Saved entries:
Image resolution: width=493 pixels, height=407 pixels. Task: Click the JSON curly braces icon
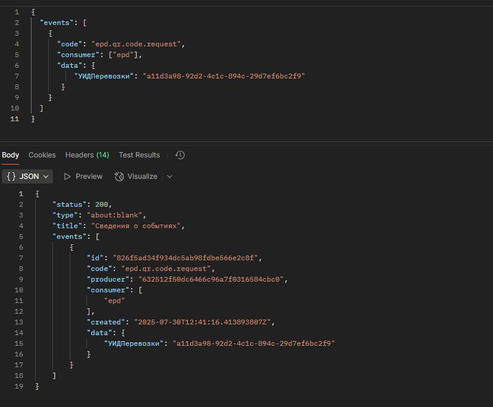tap(11, 176)
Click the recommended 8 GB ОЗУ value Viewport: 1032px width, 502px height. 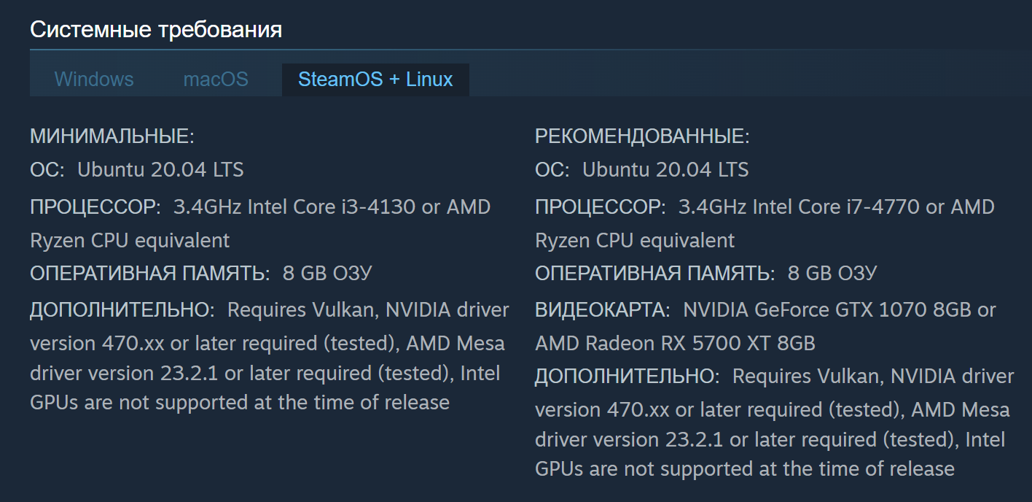tap(832, 274)
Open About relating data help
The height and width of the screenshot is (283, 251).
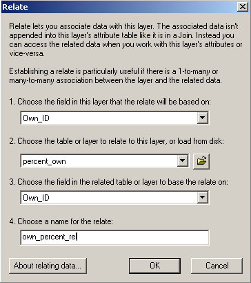coord(48,266)
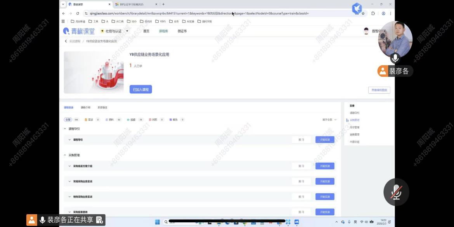Click the course cover thumbnail image
The width and height of the screenshot is (454, 227).
coord(88,72)
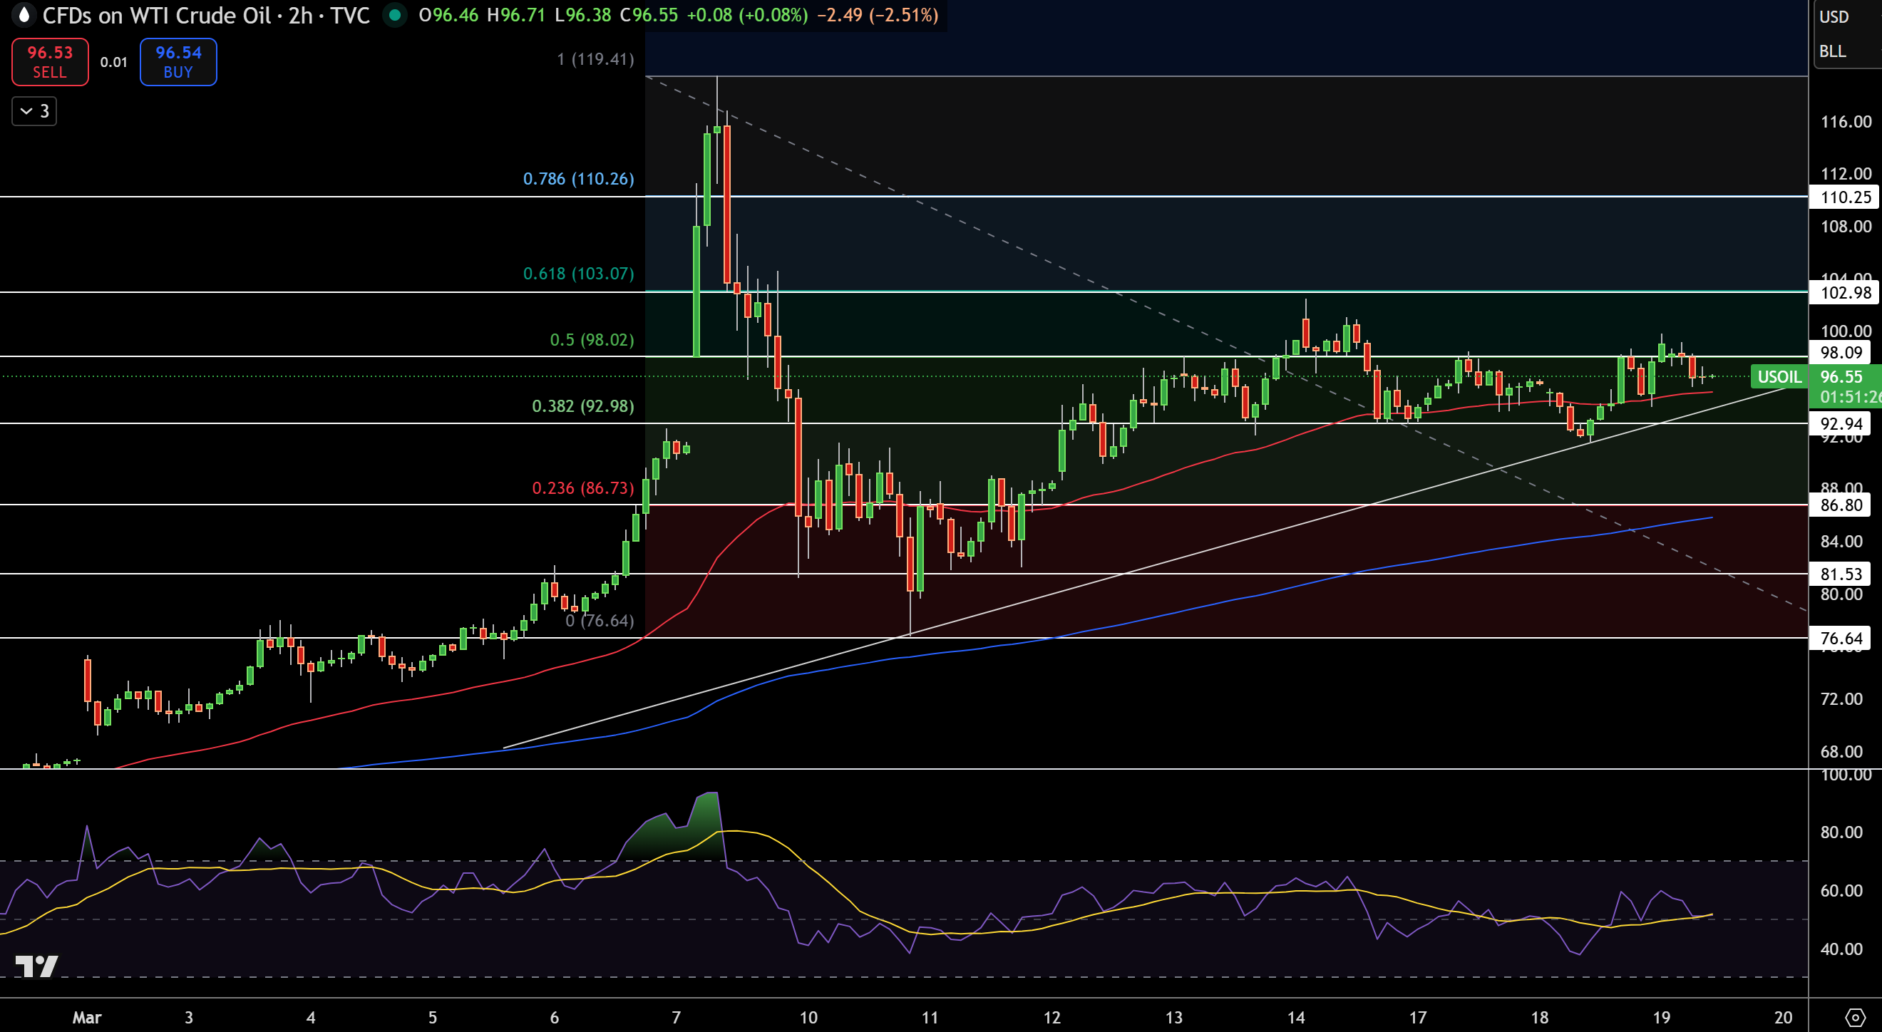The height and width of the screenshot is (1032, 1882).
Task: Click the CFDs on WTI Crude Oil title
Action: click(157, 15)
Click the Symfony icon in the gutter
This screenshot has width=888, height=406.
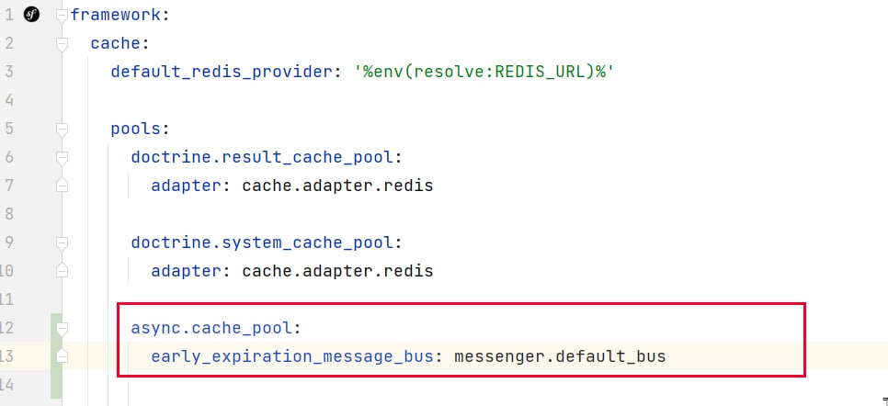tap(32, 15)
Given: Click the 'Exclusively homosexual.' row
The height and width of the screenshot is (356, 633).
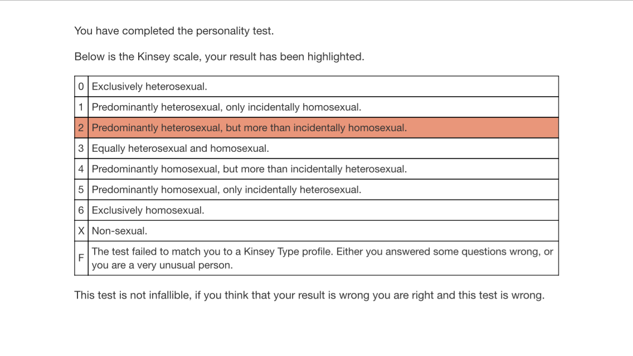Looking at the screenshot, I should click(148, 210).
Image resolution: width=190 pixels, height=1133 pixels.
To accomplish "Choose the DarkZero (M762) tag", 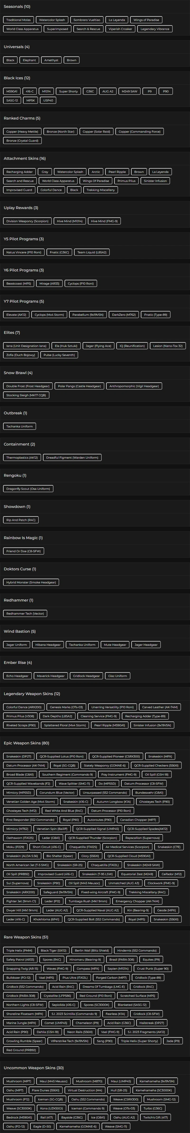I will click(x=124, y=314).
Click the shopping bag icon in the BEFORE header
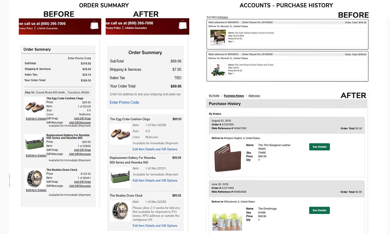 point(94,25)
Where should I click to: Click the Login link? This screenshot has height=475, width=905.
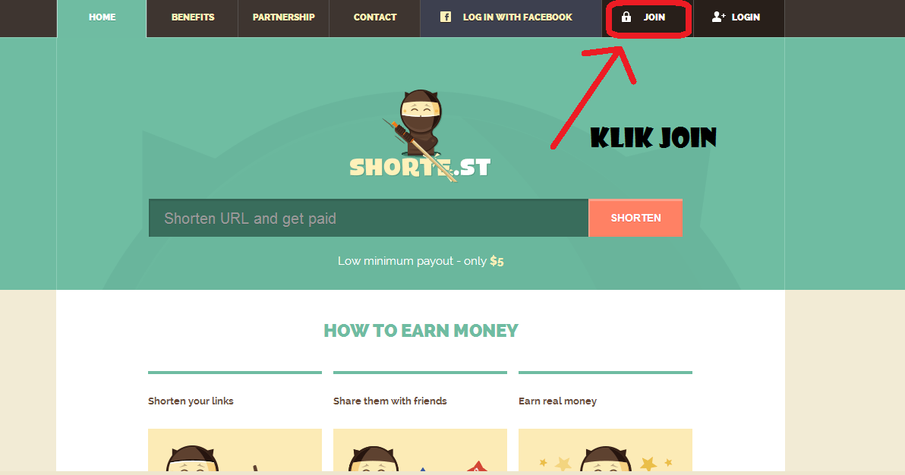click(739, 18)
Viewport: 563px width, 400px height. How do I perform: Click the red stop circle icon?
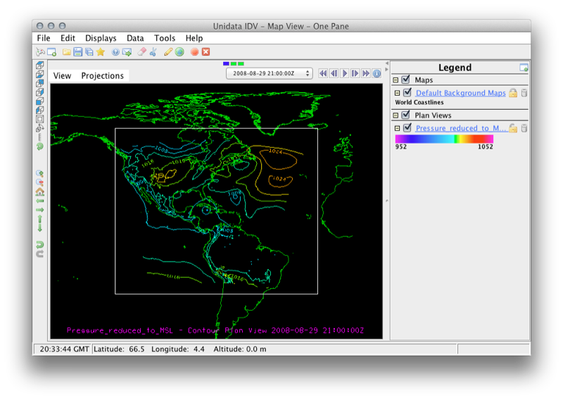click(x=194, y=51)
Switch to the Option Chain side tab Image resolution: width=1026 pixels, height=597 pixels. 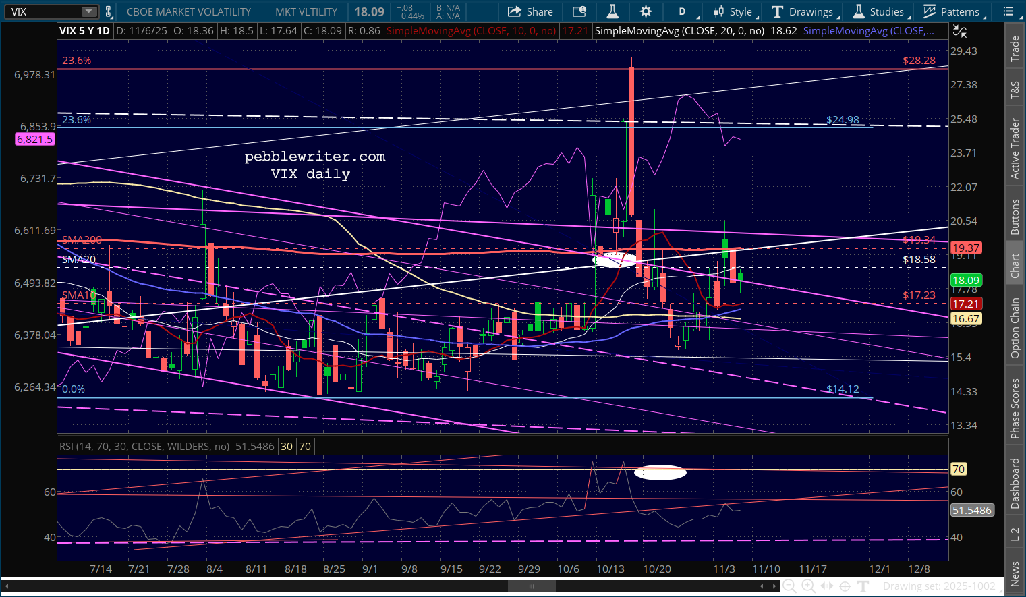[1015, 328]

DESCRIPTION OF THE TASK » Using the records above, print exactly the lines between the ones containing "The height and width of the screenshot is (283, 251)." and "Click the Symfony icon in the gutter", inclusive, and nothing else; no pictures.

EXERCISE SOLUTION »
The height and width of the screenshot is (283, 251).
coord(48,266)
Click the course cover thumbnail image
The width and height of the screenshot is (454, 227).
coord(88,72)
The height and width of the screenshot is (1032, 1882).
Task: Click the CFDs on WTI Crude Oil title
Action: click(157, 15)
Click the Symfony icon in the gutter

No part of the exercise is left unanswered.